Catherine has frequently appeared on "best-dressed" lists. People featured Middleton on its 2007 best-dressed list. She was recognised as one of Richard Blackwell's fabulous fashion independents in 2007. In January 2012, the Headwear Association recognised her as the "Hat Person of the Year". In July 2008 Vanity Fair included her on its international best-dressed list. She also topped the magazine's annual best-dressed list for a second time in 2012 and appeared as its cover star in September that year. Catherine was named in the International Best Dressed Hall of Fame List in 2014.

In 2018, Tatler named her on its list of Britain's best-dressed people, praising her for "recycling her looks, rather than wearing them as one-offs", as well as her use of "both high-street and high-end brands". She topped the magazine's best-dressed list in 2022 and 2026, and was ranked first on its list of the most glamorous European royals in 2024. In 2024, The Daily Telegraph named her among the best-dressed men and women of the summer. British Vogue named her an "Eternal Influencer" and included her among the 50 best-dressed Britons in 2025.

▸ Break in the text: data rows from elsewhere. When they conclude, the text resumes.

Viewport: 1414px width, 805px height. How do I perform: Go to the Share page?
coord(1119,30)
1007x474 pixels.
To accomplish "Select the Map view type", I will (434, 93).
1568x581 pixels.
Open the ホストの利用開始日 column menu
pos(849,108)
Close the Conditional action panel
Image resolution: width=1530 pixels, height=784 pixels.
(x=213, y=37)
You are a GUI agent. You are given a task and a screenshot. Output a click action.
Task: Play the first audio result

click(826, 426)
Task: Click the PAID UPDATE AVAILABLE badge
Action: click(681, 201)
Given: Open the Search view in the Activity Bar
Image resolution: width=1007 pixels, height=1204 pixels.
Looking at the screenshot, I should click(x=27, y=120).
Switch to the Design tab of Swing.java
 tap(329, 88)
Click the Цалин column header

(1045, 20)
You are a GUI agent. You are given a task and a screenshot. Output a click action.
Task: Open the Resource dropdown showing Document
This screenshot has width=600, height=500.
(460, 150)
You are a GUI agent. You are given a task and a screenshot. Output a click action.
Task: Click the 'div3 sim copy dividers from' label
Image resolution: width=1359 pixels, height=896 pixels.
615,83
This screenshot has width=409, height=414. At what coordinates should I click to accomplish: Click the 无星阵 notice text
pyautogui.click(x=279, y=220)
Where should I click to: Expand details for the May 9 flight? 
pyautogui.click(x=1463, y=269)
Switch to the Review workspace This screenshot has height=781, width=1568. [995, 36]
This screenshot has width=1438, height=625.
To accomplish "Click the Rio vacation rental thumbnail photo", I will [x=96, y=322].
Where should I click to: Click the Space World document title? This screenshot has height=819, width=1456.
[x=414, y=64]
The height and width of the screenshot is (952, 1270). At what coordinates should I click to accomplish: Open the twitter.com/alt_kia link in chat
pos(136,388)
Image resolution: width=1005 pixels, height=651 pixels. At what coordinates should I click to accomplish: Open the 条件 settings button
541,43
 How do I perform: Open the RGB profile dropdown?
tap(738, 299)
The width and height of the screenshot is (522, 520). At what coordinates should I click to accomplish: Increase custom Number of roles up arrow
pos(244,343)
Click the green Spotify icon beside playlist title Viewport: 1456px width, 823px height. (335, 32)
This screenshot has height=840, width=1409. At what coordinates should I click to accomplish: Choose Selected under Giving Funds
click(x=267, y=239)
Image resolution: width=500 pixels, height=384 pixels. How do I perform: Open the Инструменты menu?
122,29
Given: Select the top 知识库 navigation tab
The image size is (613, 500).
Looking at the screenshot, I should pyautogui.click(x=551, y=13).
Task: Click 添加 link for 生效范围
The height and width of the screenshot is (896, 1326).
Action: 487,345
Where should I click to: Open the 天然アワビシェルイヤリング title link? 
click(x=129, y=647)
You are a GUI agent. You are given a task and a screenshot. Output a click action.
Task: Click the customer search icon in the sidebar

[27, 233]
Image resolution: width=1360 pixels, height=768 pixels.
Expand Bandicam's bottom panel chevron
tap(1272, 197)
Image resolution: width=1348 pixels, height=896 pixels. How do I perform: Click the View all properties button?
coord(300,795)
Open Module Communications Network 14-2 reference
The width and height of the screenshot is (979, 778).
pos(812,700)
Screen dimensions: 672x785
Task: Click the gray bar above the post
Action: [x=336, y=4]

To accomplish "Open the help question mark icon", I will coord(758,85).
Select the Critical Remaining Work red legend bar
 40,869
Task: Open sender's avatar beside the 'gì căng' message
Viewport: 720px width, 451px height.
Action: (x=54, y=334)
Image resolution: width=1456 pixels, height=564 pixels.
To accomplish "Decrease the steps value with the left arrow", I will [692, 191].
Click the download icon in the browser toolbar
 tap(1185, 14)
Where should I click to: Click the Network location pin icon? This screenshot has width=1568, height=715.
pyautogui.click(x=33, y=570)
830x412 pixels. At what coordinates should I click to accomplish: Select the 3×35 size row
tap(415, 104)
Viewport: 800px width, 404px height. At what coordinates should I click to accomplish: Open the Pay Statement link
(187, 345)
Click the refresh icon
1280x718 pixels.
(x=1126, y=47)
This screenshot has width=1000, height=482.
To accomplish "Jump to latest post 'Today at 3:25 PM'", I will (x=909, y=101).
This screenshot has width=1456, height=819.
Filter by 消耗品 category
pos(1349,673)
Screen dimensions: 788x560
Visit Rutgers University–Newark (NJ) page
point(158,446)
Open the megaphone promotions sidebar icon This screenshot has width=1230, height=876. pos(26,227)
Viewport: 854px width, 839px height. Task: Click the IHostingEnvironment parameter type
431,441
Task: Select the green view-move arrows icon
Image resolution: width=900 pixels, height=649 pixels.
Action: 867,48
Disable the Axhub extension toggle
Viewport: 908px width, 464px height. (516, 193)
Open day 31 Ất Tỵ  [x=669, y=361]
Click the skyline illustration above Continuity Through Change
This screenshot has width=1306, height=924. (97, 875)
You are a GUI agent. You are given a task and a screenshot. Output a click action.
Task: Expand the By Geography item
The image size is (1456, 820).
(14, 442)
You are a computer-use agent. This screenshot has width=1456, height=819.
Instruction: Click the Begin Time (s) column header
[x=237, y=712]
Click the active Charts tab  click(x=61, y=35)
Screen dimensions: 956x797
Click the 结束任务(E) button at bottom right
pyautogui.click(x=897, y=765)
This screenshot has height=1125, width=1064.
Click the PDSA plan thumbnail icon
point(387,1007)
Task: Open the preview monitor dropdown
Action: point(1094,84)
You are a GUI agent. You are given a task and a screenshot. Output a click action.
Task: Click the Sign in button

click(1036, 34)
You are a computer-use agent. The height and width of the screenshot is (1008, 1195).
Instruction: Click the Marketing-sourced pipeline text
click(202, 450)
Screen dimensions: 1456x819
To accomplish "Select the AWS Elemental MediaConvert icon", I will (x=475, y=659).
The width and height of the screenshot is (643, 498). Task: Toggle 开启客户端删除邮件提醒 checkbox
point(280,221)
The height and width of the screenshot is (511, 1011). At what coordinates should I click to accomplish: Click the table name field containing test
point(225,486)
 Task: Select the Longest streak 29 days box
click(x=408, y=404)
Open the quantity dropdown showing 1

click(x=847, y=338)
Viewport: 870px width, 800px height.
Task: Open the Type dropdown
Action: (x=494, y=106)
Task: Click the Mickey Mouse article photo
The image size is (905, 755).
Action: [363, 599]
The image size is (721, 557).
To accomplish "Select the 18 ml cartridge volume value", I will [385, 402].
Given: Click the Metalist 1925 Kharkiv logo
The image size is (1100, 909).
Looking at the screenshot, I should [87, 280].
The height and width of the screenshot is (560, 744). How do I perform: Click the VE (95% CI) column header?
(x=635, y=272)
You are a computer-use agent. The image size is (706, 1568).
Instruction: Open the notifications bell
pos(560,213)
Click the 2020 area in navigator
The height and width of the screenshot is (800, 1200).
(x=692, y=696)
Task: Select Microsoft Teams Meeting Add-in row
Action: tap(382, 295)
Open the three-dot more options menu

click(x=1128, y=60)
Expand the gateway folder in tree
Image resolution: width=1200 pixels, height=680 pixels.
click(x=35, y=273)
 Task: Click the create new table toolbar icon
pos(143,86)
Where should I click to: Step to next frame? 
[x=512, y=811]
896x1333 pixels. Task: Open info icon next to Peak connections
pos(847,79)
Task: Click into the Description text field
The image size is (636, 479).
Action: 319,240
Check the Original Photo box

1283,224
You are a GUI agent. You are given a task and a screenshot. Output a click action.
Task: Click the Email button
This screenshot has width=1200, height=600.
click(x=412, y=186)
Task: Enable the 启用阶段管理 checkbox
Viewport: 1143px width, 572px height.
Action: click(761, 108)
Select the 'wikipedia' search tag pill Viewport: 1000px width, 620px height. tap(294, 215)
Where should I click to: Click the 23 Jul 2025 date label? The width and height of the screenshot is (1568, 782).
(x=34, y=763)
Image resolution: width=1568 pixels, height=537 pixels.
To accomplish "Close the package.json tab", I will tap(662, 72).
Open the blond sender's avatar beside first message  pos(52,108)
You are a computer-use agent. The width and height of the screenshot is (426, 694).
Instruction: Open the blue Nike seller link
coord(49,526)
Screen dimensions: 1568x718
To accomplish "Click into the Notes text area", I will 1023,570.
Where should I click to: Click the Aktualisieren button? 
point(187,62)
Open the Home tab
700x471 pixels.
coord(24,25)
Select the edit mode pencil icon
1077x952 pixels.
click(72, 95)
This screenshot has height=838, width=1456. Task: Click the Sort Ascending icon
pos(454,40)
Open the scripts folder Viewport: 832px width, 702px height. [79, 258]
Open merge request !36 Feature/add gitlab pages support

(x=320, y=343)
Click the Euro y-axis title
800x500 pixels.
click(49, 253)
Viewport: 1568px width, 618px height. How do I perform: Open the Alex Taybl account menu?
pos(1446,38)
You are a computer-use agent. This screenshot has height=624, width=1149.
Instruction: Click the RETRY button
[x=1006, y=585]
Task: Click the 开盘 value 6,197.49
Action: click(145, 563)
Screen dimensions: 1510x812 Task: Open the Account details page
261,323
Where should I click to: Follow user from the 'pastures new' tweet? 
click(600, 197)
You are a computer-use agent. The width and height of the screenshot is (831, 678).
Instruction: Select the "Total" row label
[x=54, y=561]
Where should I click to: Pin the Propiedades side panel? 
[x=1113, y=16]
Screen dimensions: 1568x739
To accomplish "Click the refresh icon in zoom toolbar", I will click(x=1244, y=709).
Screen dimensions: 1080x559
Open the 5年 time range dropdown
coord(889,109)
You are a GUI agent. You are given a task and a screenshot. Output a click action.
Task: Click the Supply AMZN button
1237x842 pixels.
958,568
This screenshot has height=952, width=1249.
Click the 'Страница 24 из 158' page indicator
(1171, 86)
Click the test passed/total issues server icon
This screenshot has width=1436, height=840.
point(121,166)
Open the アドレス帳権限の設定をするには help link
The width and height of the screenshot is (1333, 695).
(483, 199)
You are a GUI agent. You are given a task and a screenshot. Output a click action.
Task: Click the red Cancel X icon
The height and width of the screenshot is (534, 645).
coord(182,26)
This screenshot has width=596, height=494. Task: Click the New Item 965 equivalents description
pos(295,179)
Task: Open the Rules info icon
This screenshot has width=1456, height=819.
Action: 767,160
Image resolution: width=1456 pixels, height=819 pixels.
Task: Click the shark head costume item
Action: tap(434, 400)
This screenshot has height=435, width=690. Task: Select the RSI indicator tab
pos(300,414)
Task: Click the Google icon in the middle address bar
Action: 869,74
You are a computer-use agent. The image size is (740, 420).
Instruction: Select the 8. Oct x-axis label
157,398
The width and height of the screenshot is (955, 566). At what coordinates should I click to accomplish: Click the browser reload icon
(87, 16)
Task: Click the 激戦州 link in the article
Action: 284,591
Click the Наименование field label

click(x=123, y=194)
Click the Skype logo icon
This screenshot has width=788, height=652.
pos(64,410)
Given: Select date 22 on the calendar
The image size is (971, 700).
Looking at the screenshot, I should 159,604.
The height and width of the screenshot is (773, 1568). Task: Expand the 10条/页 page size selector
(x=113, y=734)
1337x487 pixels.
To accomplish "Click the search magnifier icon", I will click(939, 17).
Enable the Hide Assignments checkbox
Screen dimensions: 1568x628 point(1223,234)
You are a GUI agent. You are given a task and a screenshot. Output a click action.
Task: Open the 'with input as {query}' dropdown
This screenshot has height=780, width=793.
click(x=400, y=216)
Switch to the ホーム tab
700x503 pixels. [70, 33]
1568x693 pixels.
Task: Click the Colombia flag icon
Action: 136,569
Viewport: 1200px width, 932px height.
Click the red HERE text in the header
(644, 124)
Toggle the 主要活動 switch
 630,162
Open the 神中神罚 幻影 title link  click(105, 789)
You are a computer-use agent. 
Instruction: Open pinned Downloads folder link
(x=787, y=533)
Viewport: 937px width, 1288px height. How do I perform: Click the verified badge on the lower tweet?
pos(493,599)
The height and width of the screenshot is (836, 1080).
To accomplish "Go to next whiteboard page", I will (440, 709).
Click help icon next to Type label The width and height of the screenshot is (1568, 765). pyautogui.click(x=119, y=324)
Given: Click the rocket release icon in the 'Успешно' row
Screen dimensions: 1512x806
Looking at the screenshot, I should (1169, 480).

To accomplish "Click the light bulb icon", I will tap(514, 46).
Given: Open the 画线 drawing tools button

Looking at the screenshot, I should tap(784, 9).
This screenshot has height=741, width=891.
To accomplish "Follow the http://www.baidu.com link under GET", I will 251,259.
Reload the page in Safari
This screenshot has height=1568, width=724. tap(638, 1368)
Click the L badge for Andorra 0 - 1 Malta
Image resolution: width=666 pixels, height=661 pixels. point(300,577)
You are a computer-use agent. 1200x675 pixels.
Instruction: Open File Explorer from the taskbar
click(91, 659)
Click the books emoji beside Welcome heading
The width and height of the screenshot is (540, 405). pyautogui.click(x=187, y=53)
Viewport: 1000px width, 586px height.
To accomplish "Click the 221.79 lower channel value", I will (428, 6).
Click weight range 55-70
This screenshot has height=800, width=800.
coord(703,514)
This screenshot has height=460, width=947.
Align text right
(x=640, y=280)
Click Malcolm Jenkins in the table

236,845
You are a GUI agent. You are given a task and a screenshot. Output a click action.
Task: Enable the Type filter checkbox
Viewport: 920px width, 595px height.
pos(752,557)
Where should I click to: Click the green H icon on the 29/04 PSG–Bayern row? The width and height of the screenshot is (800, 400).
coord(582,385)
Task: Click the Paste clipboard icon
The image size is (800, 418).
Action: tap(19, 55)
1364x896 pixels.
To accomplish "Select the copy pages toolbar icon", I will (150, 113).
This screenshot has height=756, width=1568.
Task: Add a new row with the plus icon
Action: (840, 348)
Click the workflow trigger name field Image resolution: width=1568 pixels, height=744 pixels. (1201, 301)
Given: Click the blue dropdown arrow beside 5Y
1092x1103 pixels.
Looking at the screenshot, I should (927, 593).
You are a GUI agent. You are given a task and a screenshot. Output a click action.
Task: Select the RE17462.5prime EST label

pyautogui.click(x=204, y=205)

Jess Cartner-Morley of The Guardian praised her ensemble at the Platinum Jubilee of Elizabeth II. An article in Tatler described her as the "queen of quiet luxury", noting how her preference for understated, high-quality pieces has set a new standard for modern royal dressing. Vanessa Friedman of The New York Times remarked that Catherine's coronation attire was highly symbolic and used fashion as a form of visual communication. While reception has generally been positive, some commentators have offered more critical assessments of her style; for example, Janet Street-Porter described her as the "Duchess of Drab", while Shobhaa De criticised aspects of her wardrobe during the 2016 tour of India and Bhutan.

In February 2025, a Kensington Palace source told The Times that Catherine preferred media focus on her causes rather than her clothing. Details of her outfits are no longer routinely issued to the press.